In the early first millennium BC, birth themes continued to dominate production of faience amulets, with aha/Bes and dwarf motifs. However, new amulet forms refocus on the cults of dangerous goddesses, Bast and Sekhmet, appeased on behalf of the child, and their reverse, Hathor at peace, providing sensuous, including musical, regeneration. Bronze and openwork faience counterpoises for heavy collars evoke Hathor rituals, and the dangerous goddesses are present as faience lioness-headed figurines, found on townsites and in tombs. As in incantations for health (see Writing for good health), the child-patient is modeled on the divine child, simultaneously king and sun-god; though future king, the child is shown as Horus vulnerable in the marshes, needing the protection of the mother Isis.
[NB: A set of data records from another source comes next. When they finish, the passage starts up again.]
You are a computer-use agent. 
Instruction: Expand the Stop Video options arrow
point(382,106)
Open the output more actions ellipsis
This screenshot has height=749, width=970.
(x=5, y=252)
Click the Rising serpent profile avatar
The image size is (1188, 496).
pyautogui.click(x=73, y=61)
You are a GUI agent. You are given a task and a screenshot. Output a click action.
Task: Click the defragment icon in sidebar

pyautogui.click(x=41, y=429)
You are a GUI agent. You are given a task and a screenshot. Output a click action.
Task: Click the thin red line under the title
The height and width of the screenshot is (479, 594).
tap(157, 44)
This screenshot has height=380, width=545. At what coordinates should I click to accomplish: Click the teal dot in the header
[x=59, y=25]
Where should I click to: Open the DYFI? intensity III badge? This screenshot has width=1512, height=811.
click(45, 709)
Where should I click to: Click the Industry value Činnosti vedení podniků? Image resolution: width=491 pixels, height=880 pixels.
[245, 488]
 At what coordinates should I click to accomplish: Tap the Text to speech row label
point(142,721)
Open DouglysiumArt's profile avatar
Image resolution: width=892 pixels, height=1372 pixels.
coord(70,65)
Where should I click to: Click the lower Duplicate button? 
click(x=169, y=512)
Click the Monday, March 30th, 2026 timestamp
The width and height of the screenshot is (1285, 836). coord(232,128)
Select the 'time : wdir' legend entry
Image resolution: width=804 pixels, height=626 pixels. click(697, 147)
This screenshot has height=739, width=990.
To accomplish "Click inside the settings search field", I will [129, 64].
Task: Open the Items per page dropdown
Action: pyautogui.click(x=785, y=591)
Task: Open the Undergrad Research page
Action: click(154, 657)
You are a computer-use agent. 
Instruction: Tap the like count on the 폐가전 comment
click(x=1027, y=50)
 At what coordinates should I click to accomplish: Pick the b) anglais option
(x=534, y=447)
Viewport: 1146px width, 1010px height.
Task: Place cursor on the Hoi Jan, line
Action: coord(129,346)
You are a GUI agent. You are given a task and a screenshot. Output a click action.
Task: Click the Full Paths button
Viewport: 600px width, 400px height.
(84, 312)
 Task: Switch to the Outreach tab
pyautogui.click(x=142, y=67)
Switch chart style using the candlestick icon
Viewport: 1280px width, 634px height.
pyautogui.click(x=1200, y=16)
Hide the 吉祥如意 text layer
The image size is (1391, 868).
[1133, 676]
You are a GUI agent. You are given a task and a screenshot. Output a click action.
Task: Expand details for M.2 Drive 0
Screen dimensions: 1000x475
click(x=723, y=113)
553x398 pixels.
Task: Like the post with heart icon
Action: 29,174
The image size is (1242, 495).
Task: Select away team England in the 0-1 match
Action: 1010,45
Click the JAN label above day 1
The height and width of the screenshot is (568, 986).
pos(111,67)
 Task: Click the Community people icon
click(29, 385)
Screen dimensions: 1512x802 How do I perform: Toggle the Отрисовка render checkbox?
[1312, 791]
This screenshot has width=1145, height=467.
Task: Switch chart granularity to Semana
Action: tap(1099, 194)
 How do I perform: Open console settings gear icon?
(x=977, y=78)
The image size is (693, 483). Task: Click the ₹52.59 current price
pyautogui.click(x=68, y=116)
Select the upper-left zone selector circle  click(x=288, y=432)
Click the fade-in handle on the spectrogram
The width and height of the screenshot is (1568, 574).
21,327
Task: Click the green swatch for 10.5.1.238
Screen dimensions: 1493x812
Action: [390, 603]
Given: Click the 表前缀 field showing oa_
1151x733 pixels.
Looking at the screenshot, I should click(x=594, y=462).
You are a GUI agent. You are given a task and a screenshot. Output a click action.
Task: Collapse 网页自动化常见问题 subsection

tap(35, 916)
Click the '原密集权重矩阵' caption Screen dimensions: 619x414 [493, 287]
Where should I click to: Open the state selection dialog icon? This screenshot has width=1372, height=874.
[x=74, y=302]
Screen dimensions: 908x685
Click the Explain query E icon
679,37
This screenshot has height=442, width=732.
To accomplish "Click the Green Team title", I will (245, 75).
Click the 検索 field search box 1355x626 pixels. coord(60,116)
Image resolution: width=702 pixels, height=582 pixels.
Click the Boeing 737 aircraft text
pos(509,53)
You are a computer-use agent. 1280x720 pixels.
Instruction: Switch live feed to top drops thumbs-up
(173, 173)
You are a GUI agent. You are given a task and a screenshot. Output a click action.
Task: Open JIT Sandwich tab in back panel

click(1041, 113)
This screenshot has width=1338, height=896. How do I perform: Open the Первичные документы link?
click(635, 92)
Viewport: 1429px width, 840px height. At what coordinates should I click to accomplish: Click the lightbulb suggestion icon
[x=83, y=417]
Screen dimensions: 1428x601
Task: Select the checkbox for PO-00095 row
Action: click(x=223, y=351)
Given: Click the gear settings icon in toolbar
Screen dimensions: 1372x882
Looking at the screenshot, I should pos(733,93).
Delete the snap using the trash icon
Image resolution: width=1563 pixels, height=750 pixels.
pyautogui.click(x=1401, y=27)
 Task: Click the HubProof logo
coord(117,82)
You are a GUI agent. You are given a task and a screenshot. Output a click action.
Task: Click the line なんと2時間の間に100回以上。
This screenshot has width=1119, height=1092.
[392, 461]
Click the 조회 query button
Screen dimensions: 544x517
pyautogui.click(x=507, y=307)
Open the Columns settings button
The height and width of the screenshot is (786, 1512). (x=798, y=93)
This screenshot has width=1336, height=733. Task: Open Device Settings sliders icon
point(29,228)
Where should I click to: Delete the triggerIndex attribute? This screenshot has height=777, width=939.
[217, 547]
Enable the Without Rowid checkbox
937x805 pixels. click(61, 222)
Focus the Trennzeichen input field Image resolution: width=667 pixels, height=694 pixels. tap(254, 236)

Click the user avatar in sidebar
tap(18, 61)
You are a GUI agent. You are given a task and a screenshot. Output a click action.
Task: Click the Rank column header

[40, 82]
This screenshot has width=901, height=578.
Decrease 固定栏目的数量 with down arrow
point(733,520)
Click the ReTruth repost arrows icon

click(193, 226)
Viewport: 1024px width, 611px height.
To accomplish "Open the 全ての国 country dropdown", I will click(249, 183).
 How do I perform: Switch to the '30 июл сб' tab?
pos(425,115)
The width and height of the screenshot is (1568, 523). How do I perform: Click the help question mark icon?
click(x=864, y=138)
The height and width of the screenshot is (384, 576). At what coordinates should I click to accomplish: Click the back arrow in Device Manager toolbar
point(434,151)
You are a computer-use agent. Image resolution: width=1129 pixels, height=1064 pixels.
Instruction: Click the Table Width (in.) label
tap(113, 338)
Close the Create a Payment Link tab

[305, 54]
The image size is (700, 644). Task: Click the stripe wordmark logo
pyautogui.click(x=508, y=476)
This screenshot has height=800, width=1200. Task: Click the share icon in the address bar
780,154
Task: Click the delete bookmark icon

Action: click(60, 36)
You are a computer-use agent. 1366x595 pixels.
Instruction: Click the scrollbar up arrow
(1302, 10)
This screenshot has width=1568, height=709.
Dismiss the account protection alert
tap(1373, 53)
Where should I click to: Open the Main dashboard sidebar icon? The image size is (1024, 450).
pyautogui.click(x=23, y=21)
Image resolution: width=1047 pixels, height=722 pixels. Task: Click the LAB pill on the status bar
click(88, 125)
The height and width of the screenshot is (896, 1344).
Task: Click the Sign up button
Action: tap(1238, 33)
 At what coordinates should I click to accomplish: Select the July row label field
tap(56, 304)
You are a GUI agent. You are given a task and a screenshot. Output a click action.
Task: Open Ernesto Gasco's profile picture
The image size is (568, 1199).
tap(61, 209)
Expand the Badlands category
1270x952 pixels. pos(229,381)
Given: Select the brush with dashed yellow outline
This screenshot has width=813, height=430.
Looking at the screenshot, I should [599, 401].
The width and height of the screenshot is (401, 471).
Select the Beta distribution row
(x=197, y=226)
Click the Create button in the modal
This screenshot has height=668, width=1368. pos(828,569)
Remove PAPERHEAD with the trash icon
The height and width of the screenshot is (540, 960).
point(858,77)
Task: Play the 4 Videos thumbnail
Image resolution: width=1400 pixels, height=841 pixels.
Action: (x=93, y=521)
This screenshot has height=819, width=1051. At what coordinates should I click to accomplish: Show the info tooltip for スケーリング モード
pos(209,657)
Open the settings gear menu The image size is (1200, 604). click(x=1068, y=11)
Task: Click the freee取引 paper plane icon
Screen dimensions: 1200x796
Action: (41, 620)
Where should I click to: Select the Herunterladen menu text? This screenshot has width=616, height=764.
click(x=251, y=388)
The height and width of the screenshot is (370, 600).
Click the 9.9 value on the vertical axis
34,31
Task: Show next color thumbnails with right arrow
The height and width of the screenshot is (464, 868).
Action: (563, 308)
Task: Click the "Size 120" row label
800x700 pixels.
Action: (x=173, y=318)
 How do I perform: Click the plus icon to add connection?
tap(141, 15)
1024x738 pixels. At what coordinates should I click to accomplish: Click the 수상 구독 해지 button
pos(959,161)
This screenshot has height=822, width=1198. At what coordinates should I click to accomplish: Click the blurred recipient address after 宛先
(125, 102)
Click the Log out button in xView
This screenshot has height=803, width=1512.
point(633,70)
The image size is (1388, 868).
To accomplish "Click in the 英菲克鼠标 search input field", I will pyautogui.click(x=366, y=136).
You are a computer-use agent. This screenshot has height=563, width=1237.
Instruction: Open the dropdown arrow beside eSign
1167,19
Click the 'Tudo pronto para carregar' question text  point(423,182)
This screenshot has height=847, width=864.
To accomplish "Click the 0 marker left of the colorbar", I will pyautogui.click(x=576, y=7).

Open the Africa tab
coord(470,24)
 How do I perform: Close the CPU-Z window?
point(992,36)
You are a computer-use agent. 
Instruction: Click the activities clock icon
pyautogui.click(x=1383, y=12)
After 700 BC, there are also amulets evoking the pastoral world along and overlooking the floodplain: goats, ibex, and the branches they feed from are among motifs that had also been prominent in the period of mixed asian-Egyptian rule east of the Delta, 1700-1550 BC. These forms disappear after reunification of Egypt under rulers from Sais in the west Delta, but it is not clear which images take their place: the period 600-300 BC produced the finest faience figurines for motifs such as dwarf and Ipy/Taweret, but they survive from funerary sets. New finds and analyses of used wear may help clarify whether these circulated outside the specialized environment of temple ritual and burial.